Without any pictures, retype exactly the lines from the one with "Click the prompt" through the final line of the records.

....

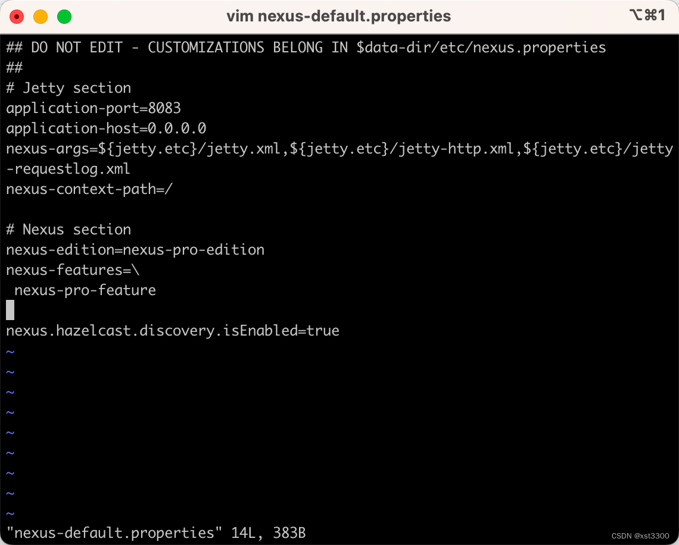Select the # Nexus section comment

pos(68,229)
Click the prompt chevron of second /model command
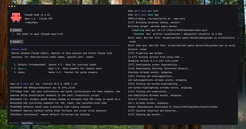 pos(11,42)
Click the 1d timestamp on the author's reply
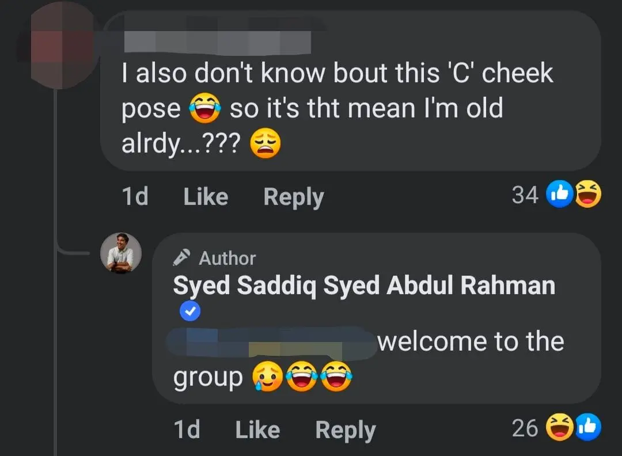 (187, 430)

....

- Reply -
Click the prompt chevron of second /model command
 pos(11,42)
Click the 1d timestamp on the author's reply
 (187, 430)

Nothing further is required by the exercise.